**DATASET CONTENT**
* * * * * * * * *
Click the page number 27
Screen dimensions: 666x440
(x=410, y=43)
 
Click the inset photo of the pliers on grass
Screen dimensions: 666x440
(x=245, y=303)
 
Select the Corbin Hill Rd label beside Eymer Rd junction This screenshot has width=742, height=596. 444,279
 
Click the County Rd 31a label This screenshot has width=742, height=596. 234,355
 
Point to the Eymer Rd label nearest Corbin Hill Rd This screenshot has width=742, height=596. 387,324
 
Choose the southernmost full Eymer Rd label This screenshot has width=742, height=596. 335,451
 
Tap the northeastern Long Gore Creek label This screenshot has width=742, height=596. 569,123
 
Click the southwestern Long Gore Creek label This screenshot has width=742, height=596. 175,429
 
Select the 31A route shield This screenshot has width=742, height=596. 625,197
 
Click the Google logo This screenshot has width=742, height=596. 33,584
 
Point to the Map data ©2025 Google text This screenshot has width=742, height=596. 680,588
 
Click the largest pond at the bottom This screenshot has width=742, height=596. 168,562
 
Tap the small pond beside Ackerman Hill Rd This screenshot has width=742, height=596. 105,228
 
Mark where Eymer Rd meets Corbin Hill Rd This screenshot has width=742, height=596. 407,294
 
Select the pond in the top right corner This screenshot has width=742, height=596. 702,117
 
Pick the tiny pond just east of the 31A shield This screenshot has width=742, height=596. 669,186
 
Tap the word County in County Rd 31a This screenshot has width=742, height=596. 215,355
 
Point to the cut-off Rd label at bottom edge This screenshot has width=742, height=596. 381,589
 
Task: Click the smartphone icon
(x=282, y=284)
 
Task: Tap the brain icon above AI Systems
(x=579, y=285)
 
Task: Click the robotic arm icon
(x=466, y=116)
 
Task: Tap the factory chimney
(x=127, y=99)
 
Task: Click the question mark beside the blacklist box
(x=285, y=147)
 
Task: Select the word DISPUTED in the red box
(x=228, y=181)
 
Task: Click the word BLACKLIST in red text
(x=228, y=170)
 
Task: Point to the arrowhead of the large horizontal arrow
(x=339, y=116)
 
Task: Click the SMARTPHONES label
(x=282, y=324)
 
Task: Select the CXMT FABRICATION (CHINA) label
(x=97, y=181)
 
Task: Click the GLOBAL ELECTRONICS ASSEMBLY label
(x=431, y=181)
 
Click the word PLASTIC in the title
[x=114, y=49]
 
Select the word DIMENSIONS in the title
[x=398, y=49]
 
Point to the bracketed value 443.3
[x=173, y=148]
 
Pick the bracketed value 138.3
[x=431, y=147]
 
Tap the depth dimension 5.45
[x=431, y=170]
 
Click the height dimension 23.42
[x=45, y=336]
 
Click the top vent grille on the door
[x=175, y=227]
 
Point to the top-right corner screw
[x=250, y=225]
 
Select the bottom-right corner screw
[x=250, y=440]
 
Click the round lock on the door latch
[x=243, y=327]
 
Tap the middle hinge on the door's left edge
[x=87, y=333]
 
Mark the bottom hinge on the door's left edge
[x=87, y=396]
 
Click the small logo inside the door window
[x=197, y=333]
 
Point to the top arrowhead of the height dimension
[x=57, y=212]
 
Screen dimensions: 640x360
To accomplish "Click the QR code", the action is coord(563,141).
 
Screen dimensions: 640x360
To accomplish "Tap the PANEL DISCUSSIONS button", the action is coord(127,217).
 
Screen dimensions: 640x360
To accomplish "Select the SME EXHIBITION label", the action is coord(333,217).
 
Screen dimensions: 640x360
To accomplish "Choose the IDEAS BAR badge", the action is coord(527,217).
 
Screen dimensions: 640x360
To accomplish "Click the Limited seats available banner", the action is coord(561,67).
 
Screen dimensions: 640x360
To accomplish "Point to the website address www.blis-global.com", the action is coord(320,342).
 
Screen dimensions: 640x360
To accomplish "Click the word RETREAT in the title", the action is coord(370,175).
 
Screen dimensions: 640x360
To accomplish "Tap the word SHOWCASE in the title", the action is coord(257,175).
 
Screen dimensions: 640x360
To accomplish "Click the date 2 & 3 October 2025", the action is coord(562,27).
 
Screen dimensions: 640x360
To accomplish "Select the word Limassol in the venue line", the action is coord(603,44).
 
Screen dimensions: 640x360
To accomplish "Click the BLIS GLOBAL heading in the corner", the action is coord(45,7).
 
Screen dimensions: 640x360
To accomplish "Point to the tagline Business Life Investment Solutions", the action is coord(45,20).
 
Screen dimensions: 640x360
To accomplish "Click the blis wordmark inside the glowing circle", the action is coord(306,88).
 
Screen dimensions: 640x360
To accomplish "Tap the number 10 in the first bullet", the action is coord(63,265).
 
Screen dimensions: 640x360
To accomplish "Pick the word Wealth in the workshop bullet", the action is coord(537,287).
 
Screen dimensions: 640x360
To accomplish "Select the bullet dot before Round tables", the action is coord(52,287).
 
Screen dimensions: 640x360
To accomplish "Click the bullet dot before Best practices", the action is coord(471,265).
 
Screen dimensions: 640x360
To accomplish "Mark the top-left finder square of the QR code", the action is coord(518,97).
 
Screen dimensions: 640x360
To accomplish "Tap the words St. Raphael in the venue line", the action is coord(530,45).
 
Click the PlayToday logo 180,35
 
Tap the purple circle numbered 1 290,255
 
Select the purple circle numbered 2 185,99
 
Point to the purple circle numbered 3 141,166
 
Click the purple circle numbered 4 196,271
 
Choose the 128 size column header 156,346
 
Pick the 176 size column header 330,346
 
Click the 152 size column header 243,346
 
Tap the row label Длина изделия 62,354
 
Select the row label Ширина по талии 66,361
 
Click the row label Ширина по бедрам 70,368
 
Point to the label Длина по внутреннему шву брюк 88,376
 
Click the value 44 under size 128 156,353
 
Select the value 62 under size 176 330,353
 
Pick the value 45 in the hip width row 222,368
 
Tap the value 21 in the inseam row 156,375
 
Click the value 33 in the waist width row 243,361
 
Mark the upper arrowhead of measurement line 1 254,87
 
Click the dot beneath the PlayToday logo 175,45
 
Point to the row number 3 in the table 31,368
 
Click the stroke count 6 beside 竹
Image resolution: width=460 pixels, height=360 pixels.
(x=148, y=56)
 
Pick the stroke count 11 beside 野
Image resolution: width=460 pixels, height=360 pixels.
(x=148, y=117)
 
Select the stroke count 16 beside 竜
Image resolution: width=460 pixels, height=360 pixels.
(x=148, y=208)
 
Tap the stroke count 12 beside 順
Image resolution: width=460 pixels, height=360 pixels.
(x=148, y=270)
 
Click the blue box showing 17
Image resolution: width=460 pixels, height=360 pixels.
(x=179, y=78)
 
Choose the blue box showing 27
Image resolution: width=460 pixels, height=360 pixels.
* * * * * * * * *
**EXERCISE BRIEF**
Gather each line of the listing above that contains the word "County" and reproduce every such line in full.

**EXERCISE RESPONSE**
Click the County Rd 31a label This screenshot has width=742, height=596. 234,355
Tap the word County in County Rd 31a This screenshot has width=742, height=596. 215,355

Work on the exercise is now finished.